Wednesday, August 02, 2006

How do we persist when our molecules do not?

John McCrone wrote a brief essay on this topic several years ago in the now-defunct Science and Consciousness Review (or, can anyone point me to a newer URL that works??). I thought that it is worth repeating and abstracting here:

Our entire brain is recycled about every two months, and different components of the synapses that transmit information between nerve cells replace themselves, molecular for molecule, on a time scale of hours to days. All of these synapses and the intricate network of trillions of connections that they form have been crafted by our experience to make us who we are. How can all this remain stable when the large molecules that make synapses seem to be boiling, falling apart nearly as soon as they are made?

Synapses turn out to be reflecting a living confluence of top-down and bottom-up pressures.. (Bottom up: gene or RNA expression patterns remembering what the state of a synapse should be; top down: a constant replaying, or jangling trace, that helps keep labile synapses stabilized).

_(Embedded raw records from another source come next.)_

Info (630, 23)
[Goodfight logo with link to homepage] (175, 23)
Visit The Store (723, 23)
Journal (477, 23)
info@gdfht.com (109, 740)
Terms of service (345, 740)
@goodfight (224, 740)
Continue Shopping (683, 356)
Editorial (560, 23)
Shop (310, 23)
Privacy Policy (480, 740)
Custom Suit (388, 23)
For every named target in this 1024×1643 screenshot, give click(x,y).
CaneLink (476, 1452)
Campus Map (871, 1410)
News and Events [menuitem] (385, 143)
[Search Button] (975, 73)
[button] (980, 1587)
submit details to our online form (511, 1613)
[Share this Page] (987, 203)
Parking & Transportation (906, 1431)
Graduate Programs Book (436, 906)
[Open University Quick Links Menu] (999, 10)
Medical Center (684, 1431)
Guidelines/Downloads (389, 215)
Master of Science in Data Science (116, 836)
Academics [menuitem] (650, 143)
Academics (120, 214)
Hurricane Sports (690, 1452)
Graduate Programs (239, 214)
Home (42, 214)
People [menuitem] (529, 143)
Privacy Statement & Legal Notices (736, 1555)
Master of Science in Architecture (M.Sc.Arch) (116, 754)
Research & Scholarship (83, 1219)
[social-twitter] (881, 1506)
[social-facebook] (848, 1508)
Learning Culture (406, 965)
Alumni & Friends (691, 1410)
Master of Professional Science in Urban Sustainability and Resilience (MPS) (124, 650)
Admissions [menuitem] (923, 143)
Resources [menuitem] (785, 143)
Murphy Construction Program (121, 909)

The information is out there in the whole system and it is making the synaptic patterns we observe.

"This kind of topsy-turvey picture can only be resolved by taking a more holistic view of the
brain as the organ of consciousness. The whole shapes the parts as much as the parts shape
the whole. No component of the system is itself stable but the entire production locks together
to have stable existence. This is how you can manage to persist even though much of you is
being recycled by day if not the hour."